_Problem to solve_:
Produce an exact transcription of every entry.

_Raw data_:
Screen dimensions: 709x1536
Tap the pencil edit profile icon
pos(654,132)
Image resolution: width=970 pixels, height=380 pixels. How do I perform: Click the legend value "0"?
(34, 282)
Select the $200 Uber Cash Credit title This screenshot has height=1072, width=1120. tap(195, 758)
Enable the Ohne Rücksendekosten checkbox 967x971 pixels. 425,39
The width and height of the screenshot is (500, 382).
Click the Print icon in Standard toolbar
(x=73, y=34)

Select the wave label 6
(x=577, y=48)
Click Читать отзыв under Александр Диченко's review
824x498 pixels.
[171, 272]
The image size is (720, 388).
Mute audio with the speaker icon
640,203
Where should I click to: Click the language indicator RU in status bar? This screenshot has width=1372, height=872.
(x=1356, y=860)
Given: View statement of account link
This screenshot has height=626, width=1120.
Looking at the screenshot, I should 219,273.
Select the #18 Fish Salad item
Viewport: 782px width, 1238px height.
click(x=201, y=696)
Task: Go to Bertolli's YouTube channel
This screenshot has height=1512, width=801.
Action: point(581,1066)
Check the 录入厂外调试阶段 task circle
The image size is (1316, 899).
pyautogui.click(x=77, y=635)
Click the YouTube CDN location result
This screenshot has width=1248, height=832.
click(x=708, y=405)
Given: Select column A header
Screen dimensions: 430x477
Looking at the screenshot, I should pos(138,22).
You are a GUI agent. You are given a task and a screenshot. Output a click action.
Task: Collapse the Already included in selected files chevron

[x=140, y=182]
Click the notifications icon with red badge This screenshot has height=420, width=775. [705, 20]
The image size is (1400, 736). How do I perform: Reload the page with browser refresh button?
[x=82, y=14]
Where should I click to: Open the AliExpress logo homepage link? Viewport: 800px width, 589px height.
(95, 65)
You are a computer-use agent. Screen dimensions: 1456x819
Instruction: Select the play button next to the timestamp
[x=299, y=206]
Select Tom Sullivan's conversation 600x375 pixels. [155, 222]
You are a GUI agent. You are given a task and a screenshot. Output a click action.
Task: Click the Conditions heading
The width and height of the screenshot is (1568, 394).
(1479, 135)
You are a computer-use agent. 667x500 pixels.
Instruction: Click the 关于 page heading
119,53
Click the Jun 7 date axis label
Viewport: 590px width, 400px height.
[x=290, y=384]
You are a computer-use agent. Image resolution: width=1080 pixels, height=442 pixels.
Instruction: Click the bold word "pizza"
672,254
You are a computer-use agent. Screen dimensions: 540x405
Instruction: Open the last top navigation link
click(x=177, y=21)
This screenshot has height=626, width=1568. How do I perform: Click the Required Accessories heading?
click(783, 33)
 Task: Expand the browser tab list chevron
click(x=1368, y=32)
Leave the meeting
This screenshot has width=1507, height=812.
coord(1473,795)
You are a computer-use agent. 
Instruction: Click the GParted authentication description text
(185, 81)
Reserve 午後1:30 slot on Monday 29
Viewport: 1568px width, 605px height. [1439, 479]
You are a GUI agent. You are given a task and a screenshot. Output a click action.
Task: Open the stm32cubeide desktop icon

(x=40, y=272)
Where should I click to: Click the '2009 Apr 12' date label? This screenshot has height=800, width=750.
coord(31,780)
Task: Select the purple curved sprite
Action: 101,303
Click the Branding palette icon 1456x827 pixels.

_Response_:
Screen dimensions: 709x1536
Tap the pencil edit profile icon
pos(654,132)
Image resolution: width=970 pixels, height=380 pixels. How do I perform: Click the legend value "0"?
(34, 282)
Select the $200 Uber Cash Credit title This screenshot has height=1072, width=1120. tap(195, 758)
Enable the Ohne Rücksendekosten checkbox 967x971 pixels. 425,39
The width and height of the screenshot is (500, 382).
Click the Print icon in Standard toolbar
(x=73, y=34)

Select the wave label 6
(x=577, y=48)
Click Читать отзыв under Александр Диченко's review
824x498 pixels.
[171, 272]
The image size is (720, 388).
Mute audio with the speaker icon
640,203
Where should I click to: Click the language indicator RU in status bar? This screenshot has width=1372, height=872.
(x=1356, y=860)
Given: View statement of account link
This screenshot has height=626, width=1120.
Looking at the screenshot, I should 219,273.
Select the #18 Fish Salad item
Viewport: 782px width, 1238px height.
click(x=201, y=696)
Task: Go to Bertolli's YouTube channel
This screenshot has height=1512, width=801.
Action: point(581,1066)
Check the 录入厂外调试阶段 task circle
The image size is (1316, 899).
pyautogui.click(x=77, y=635)
Click the YouTube CDN location result
This screenshot has width=1248, height=832.
click(x=708, y=405)
Given: Select column A header
Screen dimensions: 430x477
Looking at the screenshot, I should pos(138,22).
You are a GUI agent. You are given a task and a screenshot. Output a click action.
Task: Collapse the Already included in selected files chevron

[x=140, y=182]
Click the notifications icon with red badge This screenshot has height=420, width=775. [705, 20]
The image size is (1400, 736). How do I perform: Reload the page with browser refresh button?
[x=82, y=14]
Where should I click to: Open the AliExpress logo homepage link? Viewport: 800px width, 589px height.
(95, 65)
You are a computer-use agent. Screen dimensions: 1456x819
Instruction: Select the play button next to the timestamp
[x=299, y=206]
Select Tom Sullivan's conversation 600x375 pixels. [155, 222]
You are a GUI agent. You are given a task and a screenshot. Output a click action.
Task: Click the Conditions heading
The width and height of the screenshot is (1568, 394).
(1479, 135)
You are a computer-use agent. 667x500 pixels.
Instruction: Click the 关于 page heading
119,53
Click the Jun 7 date axis label
Viewport: 590px width, 400px height.
[x=290, y=384]
You are a computer-use agent. Image resolution: width=1080 pixels, height=442 pixels.
Instruction: Click the bold word "pizza"
672,254
You are a computer-use agent. Screen dimensions: 540x405
Instruction: Open the last top navigation link
click(x=177, y=21)
This screenshot has height=626, width=1568. How do I perform: Click the Required Accessories heading?
click(783, 33)
 Task: Expand the browser tab list chevron
click(x=1368, y=32)
Leave the meeting
This screenshot has width=1507, height=812.
coord(1473,795)
You are a computer-use agent. 
Instruction: Click the GParted authentication description text
(185, 81)
Reserve 午後1:30 slot on Monday 29
Viewport: 1568px width, 605px height. [1439, 479]
You are a GUI agent. You are given a task and a screenshot. Output a click action.
Task: Open the stm32cubeide desktop icon

(x=40, y=272)
Where should I click to: Click the '2009 Apr 12' date label? This screenshot has height=800, width=750.
coord(31,780)
Task: Select the purple curved sprite
Action: 101,303
Click the Branding palette icon 1456x827 pixels.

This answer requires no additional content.